● Set exercise
Render as a JSON list of strings everything from the line containing "Open the info@hdnetwork.it email link" down to the line containing "will (99, 128).", both included, one string per line and blank lines omitted.

● Materials provided

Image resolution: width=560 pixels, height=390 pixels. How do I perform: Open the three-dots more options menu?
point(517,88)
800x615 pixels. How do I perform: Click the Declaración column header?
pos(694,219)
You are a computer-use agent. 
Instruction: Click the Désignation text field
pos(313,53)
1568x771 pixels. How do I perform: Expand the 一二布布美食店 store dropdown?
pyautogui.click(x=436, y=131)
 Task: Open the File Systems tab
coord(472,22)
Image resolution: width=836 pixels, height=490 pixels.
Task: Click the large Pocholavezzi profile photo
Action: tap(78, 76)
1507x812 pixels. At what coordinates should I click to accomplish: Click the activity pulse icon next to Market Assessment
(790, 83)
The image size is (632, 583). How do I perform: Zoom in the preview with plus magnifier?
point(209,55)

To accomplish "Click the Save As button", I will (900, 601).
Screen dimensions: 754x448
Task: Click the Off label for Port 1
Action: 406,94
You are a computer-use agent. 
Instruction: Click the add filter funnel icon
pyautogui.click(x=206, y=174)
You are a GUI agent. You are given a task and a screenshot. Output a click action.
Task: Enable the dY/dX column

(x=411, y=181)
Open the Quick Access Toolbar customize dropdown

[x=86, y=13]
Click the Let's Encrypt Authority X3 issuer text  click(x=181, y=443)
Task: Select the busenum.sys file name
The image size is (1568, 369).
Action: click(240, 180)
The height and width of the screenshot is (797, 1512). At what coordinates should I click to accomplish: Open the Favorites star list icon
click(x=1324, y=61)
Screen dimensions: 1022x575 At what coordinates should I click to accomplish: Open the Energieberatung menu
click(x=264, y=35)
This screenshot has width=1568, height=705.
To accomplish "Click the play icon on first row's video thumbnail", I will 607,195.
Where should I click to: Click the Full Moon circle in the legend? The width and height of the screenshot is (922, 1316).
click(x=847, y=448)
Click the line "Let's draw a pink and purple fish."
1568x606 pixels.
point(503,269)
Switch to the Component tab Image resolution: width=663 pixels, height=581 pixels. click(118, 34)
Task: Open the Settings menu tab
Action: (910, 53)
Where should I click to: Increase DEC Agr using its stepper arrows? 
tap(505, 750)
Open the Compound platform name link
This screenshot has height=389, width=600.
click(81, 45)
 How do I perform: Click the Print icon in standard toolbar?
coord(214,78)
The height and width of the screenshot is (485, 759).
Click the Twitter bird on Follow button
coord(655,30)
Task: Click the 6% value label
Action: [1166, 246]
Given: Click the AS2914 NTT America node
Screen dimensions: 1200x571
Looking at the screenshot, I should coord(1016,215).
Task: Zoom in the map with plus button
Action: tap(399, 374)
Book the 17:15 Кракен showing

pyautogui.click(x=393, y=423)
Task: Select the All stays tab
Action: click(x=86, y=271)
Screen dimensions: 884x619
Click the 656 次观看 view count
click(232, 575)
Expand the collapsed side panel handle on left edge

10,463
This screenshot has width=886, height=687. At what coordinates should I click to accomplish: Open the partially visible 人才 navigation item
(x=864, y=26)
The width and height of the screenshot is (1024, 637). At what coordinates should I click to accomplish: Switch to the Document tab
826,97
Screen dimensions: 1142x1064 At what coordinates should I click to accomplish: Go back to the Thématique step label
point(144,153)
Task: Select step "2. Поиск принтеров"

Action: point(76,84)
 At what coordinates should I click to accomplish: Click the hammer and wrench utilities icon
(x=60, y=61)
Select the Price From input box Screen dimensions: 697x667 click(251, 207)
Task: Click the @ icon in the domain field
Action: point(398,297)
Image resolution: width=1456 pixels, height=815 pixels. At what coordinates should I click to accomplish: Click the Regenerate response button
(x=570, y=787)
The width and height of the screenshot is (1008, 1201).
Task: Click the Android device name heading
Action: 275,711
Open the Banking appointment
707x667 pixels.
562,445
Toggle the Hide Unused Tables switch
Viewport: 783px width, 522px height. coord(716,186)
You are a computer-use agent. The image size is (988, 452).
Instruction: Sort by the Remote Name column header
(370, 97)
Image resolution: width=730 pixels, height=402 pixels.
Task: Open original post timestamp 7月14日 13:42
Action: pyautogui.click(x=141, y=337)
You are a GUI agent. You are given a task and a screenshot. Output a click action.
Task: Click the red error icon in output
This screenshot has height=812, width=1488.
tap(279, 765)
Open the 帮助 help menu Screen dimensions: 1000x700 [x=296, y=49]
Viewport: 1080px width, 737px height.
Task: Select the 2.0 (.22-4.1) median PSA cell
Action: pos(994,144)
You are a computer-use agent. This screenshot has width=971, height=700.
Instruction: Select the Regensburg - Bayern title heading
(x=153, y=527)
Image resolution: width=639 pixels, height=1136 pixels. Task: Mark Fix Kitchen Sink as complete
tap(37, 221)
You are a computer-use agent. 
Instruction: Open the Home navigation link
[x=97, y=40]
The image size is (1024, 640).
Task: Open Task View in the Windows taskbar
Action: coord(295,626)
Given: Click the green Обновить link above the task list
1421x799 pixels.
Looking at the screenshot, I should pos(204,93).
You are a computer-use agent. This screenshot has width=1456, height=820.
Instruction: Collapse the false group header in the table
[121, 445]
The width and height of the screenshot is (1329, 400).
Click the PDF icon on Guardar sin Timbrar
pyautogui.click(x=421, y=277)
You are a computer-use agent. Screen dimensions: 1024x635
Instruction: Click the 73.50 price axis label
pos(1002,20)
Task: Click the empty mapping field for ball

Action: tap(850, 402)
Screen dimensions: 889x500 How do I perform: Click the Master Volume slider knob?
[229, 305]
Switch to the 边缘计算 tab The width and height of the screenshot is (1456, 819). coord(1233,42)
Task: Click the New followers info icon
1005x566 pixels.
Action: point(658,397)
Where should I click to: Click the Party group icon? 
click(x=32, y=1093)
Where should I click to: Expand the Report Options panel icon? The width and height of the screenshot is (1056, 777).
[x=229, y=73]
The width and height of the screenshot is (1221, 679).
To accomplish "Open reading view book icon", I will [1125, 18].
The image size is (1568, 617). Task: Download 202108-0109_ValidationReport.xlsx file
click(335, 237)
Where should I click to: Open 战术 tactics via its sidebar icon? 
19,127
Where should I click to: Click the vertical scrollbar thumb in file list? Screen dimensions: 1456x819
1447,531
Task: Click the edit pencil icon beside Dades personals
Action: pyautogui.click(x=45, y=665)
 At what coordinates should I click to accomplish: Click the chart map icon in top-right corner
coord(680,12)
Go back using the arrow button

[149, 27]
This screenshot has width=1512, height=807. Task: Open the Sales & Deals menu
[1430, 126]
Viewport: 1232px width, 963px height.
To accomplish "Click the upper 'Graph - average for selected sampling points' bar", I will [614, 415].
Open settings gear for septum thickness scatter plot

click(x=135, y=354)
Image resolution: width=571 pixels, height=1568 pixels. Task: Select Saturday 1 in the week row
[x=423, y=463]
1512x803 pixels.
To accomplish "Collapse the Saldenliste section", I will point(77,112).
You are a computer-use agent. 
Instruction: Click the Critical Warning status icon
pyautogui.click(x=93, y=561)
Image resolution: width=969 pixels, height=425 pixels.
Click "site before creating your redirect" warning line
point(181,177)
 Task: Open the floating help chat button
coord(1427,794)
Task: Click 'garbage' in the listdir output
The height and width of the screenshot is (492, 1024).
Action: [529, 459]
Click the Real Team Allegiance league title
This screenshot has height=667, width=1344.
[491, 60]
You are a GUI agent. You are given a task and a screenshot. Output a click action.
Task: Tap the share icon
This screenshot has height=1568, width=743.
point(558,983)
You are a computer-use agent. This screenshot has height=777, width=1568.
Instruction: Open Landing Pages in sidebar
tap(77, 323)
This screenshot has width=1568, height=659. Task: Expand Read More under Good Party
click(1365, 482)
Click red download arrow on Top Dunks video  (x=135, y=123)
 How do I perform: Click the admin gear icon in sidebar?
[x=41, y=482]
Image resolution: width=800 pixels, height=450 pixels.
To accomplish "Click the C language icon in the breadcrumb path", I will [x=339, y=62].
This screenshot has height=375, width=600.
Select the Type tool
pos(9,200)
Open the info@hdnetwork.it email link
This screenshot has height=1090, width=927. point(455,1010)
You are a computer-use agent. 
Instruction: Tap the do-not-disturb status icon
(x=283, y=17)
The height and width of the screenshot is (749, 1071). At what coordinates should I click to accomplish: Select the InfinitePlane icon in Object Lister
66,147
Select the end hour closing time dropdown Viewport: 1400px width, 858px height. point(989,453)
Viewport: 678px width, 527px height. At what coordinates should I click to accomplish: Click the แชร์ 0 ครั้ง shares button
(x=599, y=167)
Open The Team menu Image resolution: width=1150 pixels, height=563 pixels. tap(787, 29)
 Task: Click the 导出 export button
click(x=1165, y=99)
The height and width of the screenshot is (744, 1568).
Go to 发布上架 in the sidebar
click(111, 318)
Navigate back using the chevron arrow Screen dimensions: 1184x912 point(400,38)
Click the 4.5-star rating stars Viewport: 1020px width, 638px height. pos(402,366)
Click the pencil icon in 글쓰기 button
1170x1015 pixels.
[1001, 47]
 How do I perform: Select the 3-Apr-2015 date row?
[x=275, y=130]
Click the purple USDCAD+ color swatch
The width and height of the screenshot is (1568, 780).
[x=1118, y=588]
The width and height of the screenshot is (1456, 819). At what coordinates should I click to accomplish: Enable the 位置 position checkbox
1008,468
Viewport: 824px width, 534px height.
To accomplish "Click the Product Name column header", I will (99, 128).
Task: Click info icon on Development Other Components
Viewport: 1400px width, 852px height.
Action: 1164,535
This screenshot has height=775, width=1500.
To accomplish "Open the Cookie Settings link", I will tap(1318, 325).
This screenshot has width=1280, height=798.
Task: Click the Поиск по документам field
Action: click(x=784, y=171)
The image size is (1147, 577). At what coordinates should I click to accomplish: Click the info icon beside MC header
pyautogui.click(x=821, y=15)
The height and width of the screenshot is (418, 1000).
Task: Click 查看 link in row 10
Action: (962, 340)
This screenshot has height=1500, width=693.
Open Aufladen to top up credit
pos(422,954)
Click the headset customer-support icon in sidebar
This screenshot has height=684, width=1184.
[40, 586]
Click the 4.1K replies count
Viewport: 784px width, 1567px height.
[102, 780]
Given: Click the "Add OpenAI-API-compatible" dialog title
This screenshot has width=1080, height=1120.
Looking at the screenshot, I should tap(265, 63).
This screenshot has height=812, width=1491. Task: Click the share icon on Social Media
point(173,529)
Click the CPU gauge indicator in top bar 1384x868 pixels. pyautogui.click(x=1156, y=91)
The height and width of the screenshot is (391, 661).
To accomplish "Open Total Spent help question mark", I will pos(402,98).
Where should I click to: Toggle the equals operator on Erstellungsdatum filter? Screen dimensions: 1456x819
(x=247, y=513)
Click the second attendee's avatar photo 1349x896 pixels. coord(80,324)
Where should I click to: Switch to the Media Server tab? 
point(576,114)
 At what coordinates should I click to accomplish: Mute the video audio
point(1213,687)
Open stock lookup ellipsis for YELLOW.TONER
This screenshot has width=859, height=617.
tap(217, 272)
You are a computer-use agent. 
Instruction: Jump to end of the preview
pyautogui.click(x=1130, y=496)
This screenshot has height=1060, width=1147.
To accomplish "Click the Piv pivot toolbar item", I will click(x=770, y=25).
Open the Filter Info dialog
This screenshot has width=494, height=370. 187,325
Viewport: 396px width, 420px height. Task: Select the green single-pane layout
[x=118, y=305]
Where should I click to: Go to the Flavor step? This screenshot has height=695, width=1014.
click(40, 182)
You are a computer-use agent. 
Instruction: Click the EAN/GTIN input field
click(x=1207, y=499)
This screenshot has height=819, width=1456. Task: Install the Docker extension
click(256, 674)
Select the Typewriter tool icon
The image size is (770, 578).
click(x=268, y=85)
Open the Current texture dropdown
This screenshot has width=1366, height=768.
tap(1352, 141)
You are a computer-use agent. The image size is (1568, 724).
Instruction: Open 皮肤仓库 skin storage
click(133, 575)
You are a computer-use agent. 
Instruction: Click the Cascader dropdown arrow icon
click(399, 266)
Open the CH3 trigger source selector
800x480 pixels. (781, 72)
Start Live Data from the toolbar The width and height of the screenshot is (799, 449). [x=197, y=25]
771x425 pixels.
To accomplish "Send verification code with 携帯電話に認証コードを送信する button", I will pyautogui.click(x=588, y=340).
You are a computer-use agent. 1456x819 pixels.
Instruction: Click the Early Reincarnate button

● The answer
[
  "Open the info@hdnetwork.it email link",
  "This screenshot has height=1090, width=927. point(455,1010)",
  "You are a computer-use agent. ",
  "Instruction: Tap the do-not-disturb status icon",
  "(x=283, y=17)",
  "The height and width of the screenshot is (749, 1071). At what coordinates should I click to accomplish: Select the InfinitePlane icon in Object Lister",
  "66,147",
  "Select the end hour closing time dropdown Viewport: 1400px width, 858px height. point(989,453)",
  "Viewport: 678px width, 527px height. At what coordinates should I click to accomplish: Click the แชร์ 0 ครั้ง shares button",
  "(x=599, y=167)",
  "Open The Team menu Image resolution: width=1150 pixels, height=563 pixels. tap(787, 29)",
  " Task: Click the 导出 export button",
  "click(x=1165, y=99)",
  "The height and width of the screenshot is (744, 1568).",
  "Go to 发布上架 in the sidebar",
  "click(111, 318)",
  "Navigate back using the chevron arrow Screen dimensions: 1184x912 point(400,38)",
  "Click the 4.5-star rating stars Viewport: 1020px width, 638px height. pos(402,366)",
  "Click the pencil icon in 글쓰기 button",
  "1170x1015 pixels.",
  "[1001, 47]",
  " How do I perform: Select the 3-Apr-2015 date row?",
  "[x=275, y=130]",
  "Click the purple USDCAD+ color swatch",
  "The width and height of the screenshot is (1568, 780).",
  "[x=1118, y=588]",
  "The width and height of the screenshot is (1456, 819). At what coordinates should I click to accomplish: Enable the 位置 position checkbox",
  "1008,468",
  "Viewport: 824px width, 534px height.",
  "To accomplish \"Click the Product Name column header\", I will (99, 128)."
]